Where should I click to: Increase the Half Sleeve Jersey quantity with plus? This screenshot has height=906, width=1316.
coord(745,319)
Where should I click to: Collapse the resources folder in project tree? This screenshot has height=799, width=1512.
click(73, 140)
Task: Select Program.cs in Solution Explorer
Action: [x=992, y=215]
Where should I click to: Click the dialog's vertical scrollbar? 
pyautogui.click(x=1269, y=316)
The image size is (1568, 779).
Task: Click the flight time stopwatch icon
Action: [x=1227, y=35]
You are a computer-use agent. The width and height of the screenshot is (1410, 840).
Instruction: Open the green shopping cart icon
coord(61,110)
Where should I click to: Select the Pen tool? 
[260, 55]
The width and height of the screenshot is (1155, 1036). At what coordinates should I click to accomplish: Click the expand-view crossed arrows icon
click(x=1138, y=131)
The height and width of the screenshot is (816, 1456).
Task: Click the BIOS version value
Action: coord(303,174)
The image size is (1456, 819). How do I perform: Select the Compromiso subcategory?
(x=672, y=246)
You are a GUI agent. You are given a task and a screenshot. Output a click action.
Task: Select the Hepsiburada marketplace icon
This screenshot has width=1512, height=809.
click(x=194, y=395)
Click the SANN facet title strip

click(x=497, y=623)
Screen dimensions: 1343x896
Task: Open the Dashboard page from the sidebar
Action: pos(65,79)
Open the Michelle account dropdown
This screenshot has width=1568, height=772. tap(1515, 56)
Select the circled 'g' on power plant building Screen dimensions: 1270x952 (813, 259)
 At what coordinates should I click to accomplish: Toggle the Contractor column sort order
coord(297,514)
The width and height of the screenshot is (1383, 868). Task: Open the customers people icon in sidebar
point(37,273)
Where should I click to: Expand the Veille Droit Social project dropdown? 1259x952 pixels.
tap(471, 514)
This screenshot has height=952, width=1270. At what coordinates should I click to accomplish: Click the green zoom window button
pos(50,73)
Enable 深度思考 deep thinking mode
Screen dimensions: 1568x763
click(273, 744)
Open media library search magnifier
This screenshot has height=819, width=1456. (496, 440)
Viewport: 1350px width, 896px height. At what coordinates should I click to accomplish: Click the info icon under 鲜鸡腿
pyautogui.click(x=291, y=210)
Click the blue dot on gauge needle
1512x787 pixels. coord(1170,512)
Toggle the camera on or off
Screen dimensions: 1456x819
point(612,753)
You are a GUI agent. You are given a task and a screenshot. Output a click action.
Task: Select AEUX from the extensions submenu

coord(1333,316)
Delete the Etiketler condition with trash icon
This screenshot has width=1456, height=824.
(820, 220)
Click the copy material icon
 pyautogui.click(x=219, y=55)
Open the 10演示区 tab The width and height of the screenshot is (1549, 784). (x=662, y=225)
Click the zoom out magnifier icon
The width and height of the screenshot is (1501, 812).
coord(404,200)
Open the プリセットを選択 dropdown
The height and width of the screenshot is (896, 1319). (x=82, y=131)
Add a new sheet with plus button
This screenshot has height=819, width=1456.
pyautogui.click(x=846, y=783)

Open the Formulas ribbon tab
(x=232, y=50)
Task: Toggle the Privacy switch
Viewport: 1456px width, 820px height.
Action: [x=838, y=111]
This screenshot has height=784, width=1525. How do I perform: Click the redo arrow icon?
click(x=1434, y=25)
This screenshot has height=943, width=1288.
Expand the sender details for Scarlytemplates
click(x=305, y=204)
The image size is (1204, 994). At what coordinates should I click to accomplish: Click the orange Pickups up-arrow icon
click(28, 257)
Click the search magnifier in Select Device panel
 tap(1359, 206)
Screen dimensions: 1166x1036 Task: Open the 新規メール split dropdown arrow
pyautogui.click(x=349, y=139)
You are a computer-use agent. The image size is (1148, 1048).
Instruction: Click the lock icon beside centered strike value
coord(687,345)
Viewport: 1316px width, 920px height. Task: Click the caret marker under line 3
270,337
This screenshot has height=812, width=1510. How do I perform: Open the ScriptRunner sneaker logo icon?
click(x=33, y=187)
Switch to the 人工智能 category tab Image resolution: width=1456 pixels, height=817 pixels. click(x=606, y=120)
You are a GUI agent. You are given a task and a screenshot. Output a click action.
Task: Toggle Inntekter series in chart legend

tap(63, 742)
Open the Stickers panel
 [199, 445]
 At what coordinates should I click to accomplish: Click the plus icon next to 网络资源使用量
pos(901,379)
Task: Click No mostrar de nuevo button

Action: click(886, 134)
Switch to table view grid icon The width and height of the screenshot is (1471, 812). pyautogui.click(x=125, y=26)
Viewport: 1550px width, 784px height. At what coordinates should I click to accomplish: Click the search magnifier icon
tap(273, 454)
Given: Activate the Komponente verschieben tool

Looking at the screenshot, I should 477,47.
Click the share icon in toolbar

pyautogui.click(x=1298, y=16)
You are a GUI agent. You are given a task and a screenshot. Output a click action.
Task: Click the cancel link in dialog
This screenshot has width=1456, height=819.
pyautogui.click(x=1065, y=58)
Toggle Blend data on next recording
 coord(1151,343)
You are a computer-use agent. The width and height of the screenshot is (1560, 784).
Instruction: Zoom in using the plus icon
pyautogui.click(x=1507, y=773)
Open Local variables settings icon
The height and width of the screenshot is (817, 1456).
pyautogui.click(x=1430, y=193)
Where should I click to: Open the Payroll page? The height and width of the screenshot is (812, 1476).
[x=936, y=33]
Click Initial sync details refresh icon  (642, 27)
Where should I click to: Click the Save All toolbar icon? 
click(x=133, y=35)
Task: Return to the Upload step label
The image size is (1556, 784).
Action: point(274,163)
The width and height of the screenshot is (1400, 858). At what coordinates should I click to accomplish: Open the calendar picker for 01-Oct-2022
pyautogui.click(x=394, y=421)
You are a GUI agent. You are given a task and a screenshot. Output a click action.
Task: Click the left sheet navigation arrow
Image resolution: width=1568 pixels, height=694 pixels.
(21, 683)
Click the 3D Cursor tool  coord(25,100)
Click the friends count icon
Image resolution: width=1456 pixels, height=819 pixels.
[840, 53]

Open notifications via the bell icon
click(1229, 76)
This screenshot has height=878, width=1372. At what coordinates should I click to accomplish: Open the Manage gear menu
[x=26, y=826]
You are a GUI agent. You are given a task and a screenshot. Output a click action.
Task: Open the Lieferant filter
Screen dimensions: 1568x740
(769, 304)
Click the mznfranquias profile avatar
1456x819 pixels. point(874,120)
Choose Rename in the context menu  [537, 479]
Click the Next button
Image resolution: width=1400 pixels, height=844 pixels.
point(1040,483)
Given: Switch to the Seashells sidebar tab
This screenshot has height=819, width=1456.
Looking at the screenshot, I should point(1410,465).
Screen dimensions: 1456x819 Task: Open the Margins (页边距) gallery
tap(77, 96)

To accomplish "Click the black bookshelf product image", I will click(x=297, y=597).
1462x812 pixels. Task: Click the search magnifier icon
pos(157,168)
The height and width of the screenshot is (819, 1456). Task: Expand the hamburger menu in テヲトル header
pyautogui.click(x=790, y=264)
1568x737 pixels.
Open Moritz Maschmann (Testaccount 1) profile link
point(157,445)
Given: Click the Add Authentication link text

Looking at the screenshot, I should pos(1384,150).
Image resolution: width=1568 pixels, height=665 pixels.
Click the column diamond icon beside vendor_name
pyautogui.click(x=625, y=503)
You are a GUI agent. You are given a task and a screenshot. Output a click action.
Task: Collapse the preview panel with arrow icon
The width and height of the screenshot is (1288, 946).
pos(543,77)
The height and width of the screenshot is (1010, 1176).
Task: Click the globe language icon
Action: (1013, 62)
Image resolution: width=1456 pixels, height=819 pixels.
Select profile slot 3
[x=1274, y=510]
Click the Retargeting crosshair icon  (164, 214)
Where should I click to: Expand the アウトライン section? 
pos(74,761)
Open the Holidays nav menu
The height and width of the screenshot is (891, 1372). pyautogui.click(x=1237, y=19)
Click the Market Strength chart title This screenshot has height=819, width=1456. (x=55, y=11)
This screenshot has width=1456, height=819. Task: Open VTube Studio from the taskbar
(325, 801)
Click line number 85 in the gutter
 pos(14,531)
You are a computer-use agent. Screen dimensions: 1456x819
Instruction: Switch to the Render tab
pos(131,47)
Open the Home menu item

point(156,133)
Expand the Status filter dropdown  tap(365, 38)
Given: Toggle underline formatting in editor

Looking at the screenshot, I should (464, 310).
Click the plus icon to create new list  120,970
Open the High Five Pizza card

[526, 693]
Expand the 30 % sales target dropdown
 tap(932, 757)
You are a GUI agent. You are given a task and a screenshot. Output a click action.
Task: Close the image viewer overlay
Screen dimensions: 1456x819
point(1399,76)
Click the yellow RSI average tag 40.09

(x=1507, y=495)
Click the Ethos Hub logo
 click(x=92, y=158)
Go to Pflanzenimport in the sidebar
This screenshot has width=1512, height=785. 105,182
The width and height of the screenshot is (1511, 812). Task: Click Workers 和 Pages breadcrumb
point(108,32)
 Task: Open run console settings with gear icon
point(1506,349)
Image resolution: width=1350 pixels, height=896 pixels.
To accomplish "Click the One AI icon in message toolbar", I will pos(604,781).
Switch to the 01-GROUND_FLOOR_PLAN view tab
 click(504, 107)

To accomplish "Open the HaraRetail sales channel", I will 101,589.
========================================
● **What you need to do**
Would you print exactly and only the lines of the material above that run from the line with "This screenshot has width=1456, height=819. Task: Open" through the line with "Task: Close the image viewer overlay", both included?

● **Response area**
This screenshot has width=1456, height=819. Task: Open VTube Studio from the taskbar
(325, 801)
Click line number 85 in the gutter
 pos(14,531)
You are a computer-use agent. Screen dimensions: 1456x819
Instruction: Switch to the Render tab
pos(131,47)
Open the Home menu item

point(156,133)
Expand the Status filter dropdown  tap(365, 38)
Given: Toggle underline formatting in editor

Looking at the screenshot, I should (464, 310).
Click the plus icon to create new list  120,970
Open the High Five Pizza card

[526, 693]
Expand the 30 % sales target dropdown
 tap(932, 757)
You are a GUI agent. You are given a task and a screenshot. Output a click action.
Task: Close the image viewer overlay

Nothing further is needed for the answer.